Eine umfassende Betrachtung des Schadensersatzrechts bildete den letzten Schwerpunkt der Konferenz. In ihrem Vortrag „Le dommage écologique: la réparation des atteintes au milieu naturel par les mécanismes du droit de la responsabilité civile“ plädierte Anne-Sylvie Dupont aus Genf dafür, die Wertungen des Gesetzes zur Haftung für genetisch veränderte Organismen auf Fälle von Umweltschäden zu übertragen. Jeder, der in seinen Interessen verletzt worden ist, solle nach geltendem Recht – trotz der in der Schweiz maßgeblichen Differenzhypothese – umfassend entschädigt werden.

Welche völkerrechtlichen Grenzen bei der Regulierung der Umweltverschmutzung durch Schiffe bestehen, stellte Lorenzo Schiano di Pepe von der Universität Genua dar. In seinem Bericht „International and European Regulation of Ship-Source Pollution from the Perspective of the Coastal State“ diskutierte er, welche Möglichkeiten ein Küstenstaat hat, regulierend tätig zu werden und international anerkannte Regeln und Standards durchzusetzen. Auch die Europäische Union als Vertragspartei der UNCLOS (United Nations Convention on the Law of the Sea) sei hierzu aufgerufen.

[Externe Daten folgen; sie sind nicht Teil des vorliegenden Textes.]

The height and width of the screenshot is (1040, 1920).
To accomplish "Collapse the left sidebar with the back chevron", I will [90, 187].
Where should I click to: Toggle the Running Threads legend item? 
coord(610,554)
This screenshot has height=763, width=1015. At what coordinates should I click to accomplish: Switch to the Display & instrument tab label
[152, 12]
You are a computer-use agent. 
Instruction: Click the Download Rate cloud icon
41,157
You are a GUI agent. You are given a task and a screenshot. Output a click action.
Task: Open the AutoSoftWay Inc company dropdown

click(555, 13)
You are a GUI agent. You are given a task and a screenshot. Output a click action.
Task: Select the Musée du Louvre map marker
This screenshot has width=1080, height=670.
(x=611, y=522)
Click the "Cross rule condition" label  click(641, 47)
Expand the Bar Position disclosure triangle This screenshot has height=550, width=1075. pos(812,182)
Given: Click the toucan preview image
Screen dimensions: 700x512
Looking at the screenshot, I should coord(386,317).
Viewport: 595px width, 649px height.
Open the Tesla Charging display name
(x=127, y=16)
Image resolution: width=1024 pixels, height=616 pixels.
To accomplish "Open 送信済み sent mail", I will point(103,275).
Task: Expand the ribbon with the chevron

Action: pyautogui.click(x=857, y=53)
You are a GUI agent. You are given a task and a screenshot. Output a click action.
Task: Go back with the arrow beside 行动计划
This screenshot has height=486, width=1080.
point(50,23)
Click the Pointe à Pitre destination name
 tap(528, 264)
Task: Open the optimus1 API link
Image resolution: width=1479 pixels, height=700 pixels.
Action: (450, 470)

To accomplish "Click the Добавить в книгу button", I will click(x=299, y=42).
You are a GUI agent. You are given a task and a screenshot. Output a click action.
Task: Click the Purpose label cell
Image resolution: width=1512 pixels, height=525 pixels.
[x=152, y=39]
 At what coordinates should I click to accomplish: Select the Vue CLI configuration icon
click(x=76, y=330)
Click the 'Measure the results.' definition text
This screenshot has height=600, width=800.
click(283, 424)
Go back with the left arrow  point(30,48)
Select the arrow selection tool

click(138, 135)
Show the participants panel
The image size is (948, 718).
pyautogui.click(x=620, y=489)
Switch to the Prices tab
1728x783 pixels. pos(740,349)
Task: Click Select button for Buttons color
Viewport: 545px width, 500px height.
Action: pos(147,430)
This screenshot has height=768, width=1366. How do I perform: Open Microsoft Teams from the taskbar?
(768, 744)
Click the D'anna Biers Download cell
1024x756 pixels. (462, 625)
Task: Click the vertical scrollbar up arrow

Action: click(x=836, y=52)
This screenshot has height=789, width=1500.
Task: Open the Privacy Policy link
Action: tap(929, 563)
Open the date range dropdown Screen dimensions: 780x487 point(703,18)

Das Produkthaftungsrecht war Gegenstand der Vorträge von Monika Jagielska, Schlesische Universität Kattowitz, und von Jean-Sébastien Borghetti, Universität Nantes. Jagielska untersuchte in ihrem Bericht „Product Liability in European Private Law“ die unterschiedliche Ausgestaltung der Produkthaftung im europäischen Privatrecht. Die Produkthaftung sei Gegenstand allgemeiner Haftungsregelungen, aber auch speziell für die Produkthaftung geschaffener Normen. Die Produkthaftungsrichtlinie sei oftmals Anlass für besondere Regelungen gewesen, ihre Umsetzung konnte aber die grundsätzlichen Unterschiede als Risiko- oder Verschuldenshaftung nicht beseitigen. Borghetti nahm eine rechtsvergleichende Betrachtung des Produkthaftungsrechts vor. In dem Vortrag „La Responsabilité du Fait des Produits: Étude de Droit Comparé“ führte er in seiner historischen Entwicklung das Produkthaftungsrecht in Europa auf das deutsche Modell der deliktischen und auf das französische Modell der vertraglichen Haftung zurück. Dennoch seien Ergebnisse und Wertungen der Rechtsprechung vergleichbar, sodass bereits vor der Produkthaftungsrichtlinie eine hohe Konvergenz bestand.

Methodenlehre

Den Abschluss der Konferenz bildete der methodologische Vortrag von Zdenek Kühn von der Karlsuniversität in Prag zum Thema „The Methodological Problems of the Application of Private Law in Post-Communism“. Kühn bemängelte die unzureichende methodische Schulung der in der kommunistischen Ära ausgebildeten Richter, die zu einer geradezu orthodoxen Haftung am Wortlaut des Gesetzes und zu wenig nachvollziehbaren, zufälligen Ergebnissen führe.